Una cosa spesso mi ha turbato nella frequentazione di alcune comunità: la formale accoglienza, “politicamente corretta”, ma senza un reale coinvolgimento, un guardare di sottecchi, un osservare con occhio di “tolleranza paternalista”.
Nei rari casi in cui questo è sfociato in un atteggiamento ostile o aggressivo la mia reazione è stata calma ma ferma nel dimostrare che l’essere una persona omosessuale e credente non solo è possibile ma anche che, di fronte al Dio d’amore, tutti e tutte siamo ugualmente amati e amate e che il problema non era mio ma loro, che costruivano muri e ostacoli non a me o alle altre persone omosessuali ma a se stessi per monopolizzare la Parola a proprio uso e consumo.

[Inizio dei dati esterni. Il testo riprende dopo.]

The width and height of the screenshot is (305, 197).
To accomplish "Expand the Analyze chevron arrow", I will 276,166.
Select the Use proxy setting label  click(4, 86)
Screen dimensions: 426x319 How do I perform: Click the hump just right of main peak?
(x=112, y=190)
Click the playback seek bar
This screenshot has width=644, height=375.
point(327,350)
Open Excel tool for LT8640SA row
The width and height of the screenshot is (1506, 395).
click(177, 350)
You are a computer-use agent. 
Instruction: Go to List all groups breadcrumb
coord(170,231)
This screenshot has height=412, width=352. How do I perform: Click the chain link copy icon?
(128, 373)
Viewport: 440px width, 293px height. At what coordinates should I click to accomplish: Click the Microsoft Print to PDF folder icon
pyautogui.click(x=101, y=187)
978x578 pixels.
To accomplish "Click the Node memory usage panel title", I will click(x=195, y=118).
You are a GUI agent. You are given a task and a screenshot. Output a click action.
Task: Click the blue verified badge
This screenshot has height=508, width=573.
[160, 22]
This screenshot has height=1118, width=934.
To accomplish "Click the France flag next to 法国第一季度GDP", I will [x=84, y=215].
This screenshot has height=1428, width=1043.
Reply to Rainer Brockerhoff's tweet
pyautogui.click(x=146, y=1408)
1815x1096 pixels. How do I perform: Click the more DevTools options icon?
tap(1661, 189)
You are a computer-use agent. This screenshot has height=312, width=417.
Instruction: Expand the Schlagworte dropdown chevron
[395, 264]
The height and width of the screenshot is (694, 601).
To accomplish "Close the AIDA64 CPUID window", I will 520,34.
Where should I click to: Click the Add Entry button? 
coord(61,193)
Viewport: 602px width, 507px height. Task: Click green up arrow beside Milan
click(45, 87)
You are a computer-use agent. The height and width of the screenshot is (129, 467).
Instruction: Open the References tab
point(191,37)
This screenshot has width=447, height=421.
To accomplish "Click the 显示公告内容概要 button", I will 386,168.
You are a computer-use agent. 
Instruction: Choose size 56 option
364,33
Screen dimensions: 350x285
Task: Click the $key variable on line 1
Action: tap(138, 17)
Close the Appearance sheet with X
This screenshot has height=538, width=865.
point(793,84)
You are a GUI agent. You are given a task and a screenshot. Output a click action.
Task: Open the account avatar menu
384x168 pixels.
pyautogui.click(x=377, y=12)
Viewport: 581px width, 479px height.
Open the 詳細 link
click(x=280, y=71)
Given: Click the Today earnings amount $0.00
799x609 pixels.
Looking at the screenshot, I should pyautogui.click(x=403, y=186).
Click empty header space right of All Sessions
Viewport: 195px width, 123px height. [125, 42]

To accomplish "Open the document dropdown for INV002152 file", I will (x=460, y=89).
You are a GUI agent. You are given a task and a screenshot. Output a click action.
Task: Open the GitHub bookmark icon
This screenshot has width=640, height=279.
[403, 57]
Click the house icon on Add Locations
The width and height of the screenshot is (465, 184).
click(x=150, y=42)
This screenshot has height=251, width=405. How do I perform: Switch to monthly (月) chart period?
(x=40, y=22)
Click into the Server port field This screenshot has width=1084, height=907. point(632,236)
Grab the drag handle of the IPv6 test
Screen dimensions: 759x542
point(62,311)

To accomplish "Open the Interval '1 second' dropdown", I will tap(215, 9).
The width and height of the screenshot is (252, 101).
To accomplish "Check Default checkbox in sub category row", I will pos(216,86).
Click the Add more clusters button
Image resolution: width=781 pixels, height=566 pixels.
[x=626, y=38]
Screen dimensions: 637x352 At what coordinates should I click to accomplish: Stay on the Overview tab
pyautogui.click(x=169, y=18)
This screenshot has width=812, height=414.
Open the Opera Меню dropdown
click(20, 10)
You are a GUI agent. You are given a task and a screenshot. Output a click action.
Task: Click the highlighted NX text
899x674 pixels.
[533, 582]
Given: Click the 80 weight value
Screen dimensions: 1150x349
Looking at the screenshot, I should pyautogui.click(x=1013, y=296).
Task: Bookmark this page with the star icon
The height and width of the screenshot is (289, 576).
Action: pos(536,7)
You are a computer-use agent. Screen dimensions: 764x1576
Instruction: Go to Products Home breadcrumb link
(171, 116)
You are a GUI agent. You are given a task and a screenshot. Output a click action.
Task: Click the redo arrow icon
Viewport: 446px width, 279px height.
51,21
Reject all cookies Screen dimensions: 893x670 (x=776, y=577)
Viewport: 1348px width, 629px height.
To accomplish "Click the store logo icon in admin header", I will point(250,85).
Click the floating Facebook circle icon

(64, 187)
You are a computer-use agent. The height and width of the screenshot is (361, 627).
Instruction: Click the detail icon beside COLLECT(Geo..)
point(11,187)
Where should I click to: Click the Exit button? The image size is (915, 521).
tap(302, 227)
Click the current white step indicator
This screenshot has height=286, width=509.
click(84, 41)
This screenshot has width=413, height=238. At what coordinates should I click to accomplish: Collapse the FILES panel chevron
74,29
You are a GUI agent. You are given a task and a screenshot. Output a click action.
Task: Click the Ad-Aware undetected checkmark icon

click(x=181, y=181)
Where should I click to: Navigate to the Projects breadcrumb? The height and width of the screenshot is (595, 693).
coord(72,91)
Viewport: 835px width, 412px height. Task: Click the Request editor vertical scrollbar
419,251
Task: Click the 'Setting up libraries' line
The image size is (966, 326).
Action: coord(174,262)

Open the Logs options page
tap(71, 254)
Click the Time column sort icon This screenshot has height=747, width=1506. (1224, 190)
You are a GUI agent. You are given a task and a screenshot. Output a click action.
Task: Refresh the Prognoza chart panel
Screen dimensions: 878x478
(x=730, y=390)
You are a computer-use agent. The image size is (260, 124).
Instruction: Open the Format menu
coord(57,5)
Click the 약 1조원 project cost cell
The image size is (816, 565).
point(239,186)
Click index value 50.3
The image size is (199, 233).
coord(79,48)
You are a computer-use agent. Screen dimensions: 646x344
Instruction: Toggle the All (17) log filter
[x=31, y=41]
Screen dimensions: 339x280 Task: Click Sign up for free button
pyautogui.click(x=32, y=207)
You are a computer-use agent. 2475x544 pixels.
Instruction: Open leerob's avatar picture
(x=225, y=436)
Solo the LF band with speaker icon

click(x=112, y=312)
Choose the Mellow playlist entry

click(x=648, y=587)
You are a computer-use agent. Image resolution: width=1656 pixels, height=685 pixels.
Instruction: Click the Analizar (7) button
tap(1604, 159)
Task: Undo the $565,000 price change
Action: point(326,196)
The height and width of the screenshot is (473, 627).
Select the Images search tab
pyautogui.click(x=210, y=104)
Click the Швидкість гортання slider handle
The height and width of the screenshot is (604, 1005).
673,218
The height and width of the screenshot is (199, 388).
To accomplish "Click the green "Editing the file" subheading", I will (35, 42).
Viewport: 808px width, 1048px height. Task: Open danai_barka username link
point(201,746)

Facendo un bilancio complessivo devo ammettere che, non essendo io un uomo che tende a piangersi addosso e a fustigarsi, ho sempre reagito difendendo le mie scelte in ogni campo, da quello socio-politico a quello etico; questo ha portato il suo frutto anche al di fuori delle realtà ecclesiali, come quelle lavorative o politiche; solo una vota che un mio collega in ufficio si è permesso di offendermi pesantemente tirando in ballo la mia omosessualità.
Ho reagito calmo e tranquillo minacciando di denunciarlo per violazione della privacy e, guarda caso, ha abbassato subito i toni; morale della favola, non bisogna mai sottomettersi rinunciando a se stessi ed ai propri diritti. Ma ora veramente LE COSE CAMBIANO.